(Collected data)
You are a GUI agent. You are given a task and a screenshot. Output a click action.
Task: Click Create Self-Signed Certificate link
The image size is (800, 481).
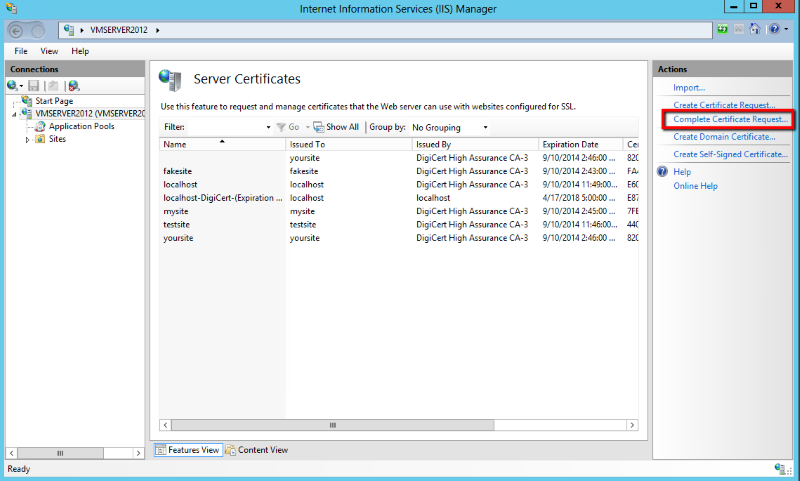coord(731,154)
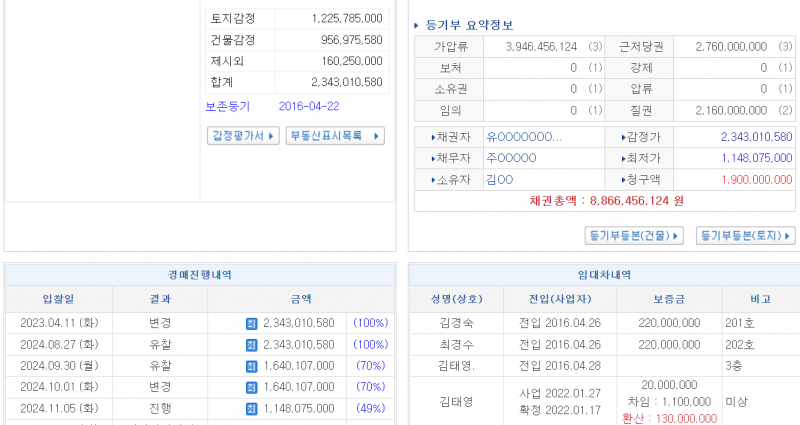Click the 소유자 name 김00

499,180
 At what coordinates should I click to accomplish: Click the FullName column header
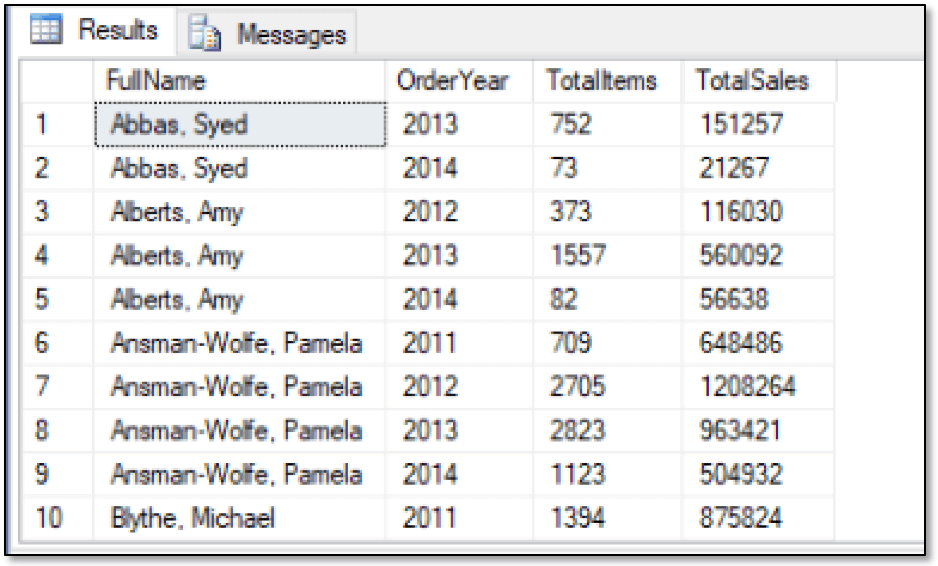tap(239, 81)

The task
Output all of the records exactly as they appear above, but not the pictures.

Exercise output
You are a GUI agent. You are given a task and a screenshot. Output a click action.
Task: Click Create Self-Signed Certificate link
The image size is (800, 481).
coord(731,154)
Click the 소유자 name 김00

499,180
 At what coordinates should I click to accomplish: Click the FullName column header
tap(239, 81)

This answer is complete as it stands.